Ben Waxman, the D.A.'s spokesman, did not respond to a request for comment from Big Trial about prosecutorial misconduct in the Lynn case.


  1. Judge Steven Geroff vacated the conviction in Feb. because of ineffective counsel so the DA seemed out of line with his prosecutor misconduct charge.

    The case did seem weak if it was based solely on eyewitness identification. Did the prosecution have a motive and murder weapon tied to Patterson?

    If the case was such a slam dunk, then why was it a mistrial the first time around?

  2. It was 11-1 for guilty the first time. 10 years of review by the appeals court did not find a single thing wrong with this conviction until progressive Larry decided to free a murderer.

  3. What Krasner is doing to this city is a travesty. A D.A. that is for the criminals first is absolutely mind boggling.

  4. Is anyone else tired of Krasner's and Shapiro's grandstanding press conferences. Where are they on the severe prosecutorial misconduct in the Fr Englehardt and Mr Shero cases? Hypocrite is too soft a description to them. Where is the Pennyslvania Innocence Project on their cases? What conduct board does one write to - the US Attorney?

  5. Kramer released a black man who defaced the flag of Israel. Will the Mossad do something about the flag defacer quietly?

  6. It is about time for a tome that revisits Phila. D.A.'s Office over the last 40 years and recounts Mob influence during the Fitzpatrick and Rendell Years through the despicable reign of Rufus the Slimeball and Lawrence the Quaker.

    Finally the cheap suit thugs are getting the treatment that criminals of wealth and stature were afforded for decades.

    If the DOJ ever fairly examines the justice system in this town like they intend to prosecute and convict Oakland's Mayor and D.A., it will be a new and refreshing turn of events.

  7. Ralph, I too am one of your biggest fans, as for George Soro's backing of Krasner, I would say Mr. Soro's can spend his money any way he likes, if he followed campaign finance laws, this should be a non-issue.I can't get excited about his support of Krasner, Philadelphians voted him in office.

    I agree that all 850 drug dealers should not have been released, Seth was responsible for this maneuver not Krasner, no matter what Krasners influence. Seth wanted the police to look bad and he was responsible ultimately for that decision. To hell with the citizens of the city,Seth was going to do what he wanted to do. When did he care about prosecuting crimes, such as domestic abuse.

    I would suspect that when asked, most defendants would say that the prosecution lied and could say it was an egregious example of a lie, but who listens to defendants. No one was calling prosecutors out on their behavior until now. Hopefully it will continue and it will be common place to call a prosecutor a bold faced liar.

    Who was listening to defendants? The Inky, the judges,the courts, the jails ? Prosecutors walked on water and could do nothing wrong. So I can't buy Sax's description of himself or his career.

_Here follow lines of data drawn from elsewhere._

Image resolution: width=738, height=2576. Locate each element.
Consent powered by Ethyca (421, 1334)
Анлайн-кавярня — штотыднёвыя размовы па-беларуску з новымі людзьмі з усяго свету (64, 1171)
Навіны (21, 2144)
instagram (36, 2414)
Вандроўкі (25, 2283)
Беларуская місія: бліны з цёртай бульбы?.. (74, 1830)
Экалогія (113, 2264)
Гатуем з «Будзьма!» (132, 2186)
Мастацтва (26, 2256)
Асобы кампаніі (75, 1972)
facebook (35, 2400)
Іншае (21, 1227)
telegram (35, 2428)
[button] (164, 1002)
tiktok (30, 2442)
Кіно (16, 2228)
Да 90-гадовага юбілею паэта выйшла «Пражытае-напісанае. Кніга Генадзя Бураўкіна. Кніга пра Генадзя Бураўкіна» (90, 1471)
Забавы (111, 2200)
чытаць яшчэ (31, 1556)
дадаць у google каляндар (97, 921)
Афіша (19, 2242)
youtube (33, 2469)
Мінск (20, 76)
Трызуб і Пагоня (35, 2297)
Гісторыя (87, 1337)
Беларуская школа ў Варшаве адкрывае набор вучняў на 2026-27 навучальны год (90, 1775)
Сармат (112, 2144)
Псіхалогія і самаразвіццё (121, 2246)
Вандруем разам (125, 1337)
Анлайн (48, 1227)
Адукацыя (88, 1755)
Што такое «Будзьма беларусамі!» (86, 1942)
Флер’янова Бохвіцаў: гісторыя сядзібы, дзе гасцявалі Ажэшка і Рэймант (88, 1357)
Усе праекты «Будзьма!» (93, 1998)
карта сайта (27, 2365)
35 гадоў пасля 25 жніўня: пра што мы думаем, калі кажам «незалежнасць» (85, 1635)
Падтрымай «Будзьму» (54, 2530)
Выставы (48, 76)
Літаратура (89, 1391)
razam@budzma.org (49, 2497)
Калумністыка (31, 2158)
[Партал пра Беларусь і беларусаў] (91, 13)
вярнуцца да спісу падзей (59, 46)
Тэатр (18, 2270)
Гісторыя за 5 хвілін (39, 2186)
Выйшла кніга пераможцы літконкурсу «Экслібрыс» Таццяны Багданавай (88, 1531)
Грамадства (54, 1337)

    I doubt that in 37 years as a prosecutor, or any prosecutor for that matter, that Sax turned over all exculpatory evidence.When I read that line I had to laugh out loud . Why would they share evidence that was beneficial to a defendant, they do want to win at all costs. Never will I believe that they turned over exculpatory evidence, never. Even if we become an open file state or country. I have to agree with Krasner, prosecutors want to win at all costs, no matter who stands in the way or who they have to destroy to win.

    Possibly Krasner has had a belly full of prosecutors like Sax, but why he has not dropped the Lynn case and accused Sorensen and Blessington of egregious behavior and prosecutorial misconduct, I don't have this worked out yet. It does not make sense, unless, now that the Inky is on Krasners side they will start to publish the facts they did not have access to prior. Oh wait that would never work, the Inky has a relationship with the prosecution to spread their "facts" not the truth.